Aufgaben im Überblick:
- A) Beantworte diese Fragen zum Textauszug über das Wort „Gier“:
(i) Zu welchem Adjektiv gehört das Nomen „die Gier“?
(ii) Mit welcher Präposition und welchem Kasus wird das Verlangen bei „Gier“ ausgedrückt?
(iii) Welche drei typischen Verbindungen nennt der Text für die negative Bedeutung?
- B) Wiederhole wortgetreu den Abschnitt aus dem Textauszug über das Wort „Gier“, der bei den Worten „Er verschlang die“ beginnt. Höre nach den Worten „kennt keine Grenzen.“ auf.

Seine Gier nach Reichtum kannte keine Grenzen.

Ein sehr starkes, fast unkontrollierbares Verlangen nach etwas, das nicht materiell ist, wie zum Beispiel Wissen, Leben oder Abenteuer.
Er verschlang die Bücher mit einer Gier, die seine Lehrer beeindruckte.
Das Nomen „die Gier“ gehört zum Adjektiv „gierig“. Wenn eine Person gierig ist, dann hat sie Gier.
Er ist so gierig, seine Gier kennt keine Grenzen.
Das Verlangen bei „Gier“ wird immer mit der Präposition „nach“ und dem Dativ ausgedrückt. Man hat Gier nach etwas.
Die Gier nach immer mehr Geld machte ihn einsam.
In der negativen Bedeutung wird „Gier“ oft mit materiellen Dingen oder Macht verbunden. Typisch sind „die Gier nach Geld“, „die Gier nach Macht“ oder „die Gier nach Besitz“.
In dem Film geht es um die Gier nach Macht und deren Konsequenzen.
Wenn „Gier“ mit etwas Abstraktem oder Positivem wie „Wissen“, „Leben“ oder „Erkenntnis“ verbunden ist, ist die Bedeutung weniger negativ und beschreibt eher einen sehr starken Drang.

Vorliegende Zeilen:
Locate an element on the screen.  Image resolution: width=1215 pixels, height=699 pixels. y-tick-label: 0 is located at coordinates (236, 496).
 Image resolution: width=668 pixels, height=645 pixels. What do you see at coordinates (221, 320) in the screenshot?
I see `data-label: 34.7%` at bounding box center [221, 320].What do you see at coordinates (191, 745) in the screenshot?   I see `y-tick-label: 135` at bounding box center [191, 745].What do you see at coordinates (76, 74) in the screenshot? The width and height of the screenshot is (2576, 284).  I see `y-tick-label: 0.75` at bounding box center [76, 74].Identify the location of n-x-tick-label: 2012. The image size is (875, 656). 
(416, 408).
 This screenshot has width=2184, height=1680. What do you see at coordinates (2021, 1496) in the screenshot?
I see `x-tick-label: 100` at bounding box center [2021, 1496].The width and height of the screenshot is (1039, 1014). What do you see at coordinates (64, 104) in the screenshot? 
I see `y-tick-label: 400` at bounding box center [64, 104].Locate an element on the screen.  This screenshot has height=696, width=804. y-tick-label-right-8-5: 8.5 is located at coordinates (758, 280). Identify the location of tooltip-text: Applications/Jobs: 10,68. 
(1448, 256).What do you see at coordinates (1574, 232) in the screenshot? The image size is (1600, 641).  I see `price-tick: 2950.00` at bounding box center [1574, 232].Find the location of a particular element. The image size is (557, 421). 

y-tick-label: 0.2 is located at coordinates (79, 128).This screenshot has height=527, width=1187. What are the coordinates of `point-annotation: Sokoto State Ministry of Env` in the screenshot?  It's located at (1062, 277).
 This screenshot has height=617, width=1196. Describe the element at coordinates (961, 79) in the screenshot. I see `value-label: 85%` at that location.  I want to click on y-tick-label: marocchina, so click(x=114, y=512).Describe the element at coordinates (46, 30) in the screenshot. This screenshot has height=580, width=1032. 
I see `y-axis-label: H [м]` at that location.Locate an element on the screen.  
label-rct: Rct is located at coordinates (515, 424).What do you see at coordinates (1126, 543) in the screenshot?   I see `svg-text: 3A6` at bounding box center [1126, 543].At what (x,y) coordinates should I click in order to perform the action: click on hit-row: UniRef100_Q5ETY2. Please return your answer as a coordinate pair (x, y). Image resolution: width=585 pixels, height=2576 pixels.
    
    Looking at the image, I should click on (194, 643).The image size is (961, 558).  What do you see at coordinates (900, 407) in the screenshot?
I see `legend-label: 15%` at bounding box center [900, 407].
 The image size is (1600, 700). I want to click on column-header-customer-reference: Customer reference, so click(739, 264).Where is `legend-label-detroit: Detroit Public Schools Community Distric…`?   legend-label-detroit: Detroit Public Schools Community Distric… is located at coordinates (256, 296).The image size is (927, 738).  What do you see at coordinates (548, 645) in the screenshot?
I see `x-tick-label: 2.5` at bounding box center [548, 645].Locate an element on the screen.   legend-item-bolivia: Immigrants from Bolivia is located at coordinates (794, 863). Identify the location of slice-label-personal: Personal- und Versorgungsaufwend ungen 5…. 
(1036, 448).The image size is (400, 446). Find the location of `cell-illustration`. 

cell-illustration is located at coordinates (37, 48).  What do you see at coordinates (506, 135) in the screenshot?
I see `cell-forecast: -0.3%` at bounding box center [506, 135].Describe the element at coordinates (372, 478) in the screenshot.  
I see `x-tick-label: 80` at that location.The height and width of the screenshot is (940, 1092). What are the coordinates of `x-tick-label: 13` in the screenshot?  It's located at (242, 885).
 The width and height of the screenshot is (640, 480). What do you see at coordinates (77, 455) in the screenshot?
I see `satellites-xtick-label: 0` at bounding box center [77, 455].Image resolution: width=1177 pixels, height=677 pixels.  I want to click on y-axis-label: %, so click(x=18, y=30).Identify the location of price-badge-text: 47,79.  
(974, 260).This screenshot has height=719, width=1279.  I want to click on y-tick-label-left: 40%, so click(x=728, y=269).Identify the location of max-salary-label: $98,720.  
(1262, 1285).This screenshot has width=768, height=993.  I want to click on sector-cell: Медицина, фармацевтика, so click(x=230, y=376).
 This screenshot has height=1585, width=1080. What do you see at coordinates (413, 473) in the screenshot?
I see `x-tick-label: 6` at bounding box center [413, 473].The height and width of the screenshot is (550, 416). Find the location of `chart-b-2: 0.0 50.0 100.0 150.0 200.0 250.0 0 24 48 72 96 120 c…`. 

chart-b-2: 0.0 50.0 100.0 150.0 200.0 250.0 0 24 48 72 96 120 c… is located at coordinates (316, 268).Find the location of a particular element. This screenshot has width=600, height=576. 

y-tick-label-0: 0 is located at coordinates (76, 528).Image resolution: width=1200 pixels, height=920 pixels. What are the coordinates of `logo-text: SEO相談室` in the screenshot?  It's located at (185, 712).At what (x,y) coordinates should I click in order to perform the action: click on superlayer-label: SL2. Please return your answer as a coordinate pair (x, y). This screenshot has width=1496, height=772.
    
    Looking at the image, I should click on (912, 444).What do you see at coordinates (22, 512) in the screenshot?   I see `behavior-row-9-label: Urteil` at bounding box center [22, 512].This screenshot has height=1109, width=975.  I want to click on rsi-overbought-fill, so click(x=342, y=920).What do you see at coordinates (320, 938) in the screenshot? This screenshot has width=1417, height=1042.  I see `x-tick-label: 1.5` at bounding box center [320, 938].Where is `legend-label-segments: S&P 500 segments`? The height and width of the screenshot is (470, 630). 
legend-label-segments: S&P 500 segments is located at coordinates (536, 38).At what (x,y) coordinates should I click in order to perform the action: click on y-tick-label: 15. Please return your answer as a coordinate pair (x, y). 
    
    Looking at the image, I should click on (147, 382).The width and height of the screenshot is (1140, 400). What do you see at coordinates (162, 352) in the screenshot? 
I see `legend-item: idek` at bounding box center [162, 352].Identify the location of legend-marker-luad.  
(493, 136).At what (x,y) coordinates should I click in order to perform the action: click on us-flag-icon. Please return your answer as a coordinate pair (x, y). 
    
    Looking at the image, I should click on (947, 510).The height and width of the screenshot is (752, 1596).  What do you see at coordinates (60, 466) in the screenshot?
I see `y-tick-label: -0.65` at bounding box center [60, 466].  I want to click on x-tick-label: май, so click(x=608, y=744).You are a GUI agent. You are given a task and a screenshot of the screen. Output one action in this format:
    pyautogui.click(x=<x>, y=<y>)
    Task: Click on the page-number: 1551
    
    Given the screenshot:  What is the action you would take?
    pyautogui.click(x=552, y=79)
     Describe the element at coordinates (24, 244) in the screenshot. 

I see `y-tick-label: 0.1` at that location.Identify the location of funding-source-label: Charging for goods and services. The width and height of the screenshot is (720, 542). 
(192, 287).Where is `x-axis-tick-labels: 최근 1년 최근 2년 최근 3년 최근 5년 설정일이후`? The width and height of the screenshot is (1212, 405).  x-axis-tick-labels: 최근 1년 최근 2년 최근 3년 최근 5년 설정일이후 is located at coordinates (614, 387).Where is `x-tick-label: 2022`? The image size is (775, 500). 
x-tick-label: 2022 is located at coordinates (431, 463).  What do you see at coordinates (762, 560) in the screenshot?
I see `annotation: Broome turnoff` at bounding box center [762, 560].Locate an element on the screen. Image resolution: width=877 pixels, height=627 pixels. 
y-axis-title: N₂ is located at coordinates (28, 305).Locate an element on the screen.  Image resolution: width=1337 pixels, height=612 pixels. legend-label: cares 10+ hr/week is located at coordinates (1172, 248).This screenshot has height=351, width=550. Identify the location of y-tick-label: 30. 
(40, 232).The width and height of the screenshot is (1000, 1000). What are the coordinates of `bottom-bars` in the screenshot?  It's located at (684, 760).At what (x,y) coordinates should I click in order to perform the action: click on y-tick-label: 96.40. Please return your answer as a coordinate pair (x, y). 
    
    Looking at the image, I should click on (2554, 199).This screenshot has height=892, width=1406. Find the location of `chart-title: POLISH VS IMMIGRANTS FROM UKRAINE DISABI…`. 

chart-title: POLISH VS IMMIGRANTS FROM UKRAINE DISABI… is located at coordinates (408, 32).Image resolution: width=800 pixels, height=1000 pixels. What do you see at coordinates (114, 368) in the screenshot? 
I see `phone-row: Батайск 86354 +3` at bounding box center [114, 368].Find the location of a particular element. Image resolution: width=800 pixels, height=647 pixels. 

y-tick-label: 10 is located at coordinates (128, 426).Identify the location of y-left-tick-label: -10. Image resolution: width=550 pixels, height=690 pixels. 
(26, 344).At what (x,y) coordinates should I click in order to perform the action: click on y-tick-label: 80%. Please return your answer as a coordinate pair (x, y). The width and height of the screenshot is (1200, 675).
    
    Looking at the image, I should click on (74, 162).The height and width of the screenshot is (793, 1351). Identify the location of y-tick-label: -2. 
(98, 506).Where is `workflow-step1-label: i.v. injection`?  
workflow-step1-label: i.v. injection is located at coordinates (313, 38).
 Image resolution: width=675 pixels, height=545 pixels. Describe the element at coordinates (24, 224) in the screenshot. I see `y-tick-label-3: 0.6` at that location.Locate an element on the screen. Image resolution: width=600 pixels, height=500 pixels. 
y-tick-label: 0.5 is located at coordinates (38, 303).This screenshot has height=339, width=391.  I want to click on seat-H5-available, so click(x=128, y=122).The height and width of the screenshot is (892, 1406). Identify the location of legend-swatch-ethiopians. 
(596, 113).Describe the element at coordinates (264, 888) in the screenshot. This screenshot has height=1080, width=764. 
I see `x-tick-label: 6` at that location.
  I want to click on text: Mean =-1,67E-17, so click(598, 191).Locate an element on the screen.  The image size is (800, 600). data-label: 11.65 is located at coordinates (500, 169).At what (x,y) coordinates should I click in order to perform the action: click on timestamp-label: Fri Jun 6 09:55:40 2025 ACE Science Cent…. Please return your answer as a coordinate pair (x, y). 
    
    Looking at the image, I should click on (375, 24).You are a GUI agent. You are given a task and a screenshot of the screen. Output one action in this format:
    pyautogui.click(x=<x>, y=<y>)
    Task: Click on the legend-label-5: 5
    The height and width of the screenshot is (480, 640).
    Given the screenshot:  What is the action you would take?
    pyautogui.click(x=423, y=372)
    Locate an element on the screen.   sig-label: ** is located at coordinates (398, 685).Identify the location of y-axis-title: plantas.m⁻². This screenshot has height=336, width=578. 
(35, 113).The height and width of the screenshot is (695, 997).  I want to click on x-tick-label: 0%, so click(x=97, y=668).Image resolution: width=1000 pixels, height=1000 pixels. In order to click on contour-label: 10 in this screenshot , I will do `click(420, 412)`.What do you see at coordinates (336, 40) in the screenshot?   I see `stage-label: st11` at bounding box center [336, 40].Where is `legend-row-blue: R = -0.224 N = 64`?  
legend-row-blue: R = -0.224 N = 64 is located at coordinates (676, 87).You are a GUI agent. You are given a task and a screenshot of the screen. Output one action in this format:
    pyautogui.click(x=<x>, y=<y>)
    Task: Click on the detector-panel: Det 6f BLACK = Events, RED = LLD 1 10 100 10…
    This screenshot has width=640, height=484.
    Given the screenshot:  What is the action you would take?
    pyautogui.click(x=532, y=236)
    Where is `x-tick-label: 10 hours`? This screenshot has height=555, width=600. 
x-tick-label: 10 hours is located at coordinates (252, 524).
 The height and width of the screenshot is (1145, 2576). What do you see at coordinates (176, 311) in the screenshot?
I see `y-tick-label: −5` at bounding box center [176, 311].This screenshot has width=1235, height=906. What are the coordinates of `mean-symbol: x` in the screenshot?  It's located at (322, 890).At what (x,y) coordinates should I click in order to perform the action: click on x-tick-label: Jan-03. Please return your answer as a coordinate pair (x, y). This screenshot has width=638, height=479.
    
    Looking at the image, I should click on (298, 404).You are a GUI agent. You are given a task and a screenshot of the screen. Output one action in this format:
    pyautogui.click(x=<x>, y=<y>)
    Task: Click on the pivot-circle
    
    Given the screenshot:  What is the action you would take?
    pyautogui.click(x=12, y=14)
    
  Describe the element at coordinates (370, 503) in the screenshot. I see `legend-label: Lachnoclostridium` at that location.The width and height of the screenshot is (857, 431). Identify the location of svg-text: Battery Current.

Antworten pro Aufgabe:
- A)
(i) Zum Adjektiv „gierig“.
(ii) Mit der Präposition „nach“ und dem Dativ.
(iii) „die Gier nach Geld“, „die Gier nach Macht“ und „die Gier nach Besitz“.

- B)
Er verschlang die Bücher mit einer Gier, die seine Lehrer beeindruckte.
Das Nomen „die Gier“ gehört zum Adjektiv „gierig“. Wenn eine Person gierig ist, dann hat sie Gier.
Er ist so gierig, seine Gier kennt keine Grenzen.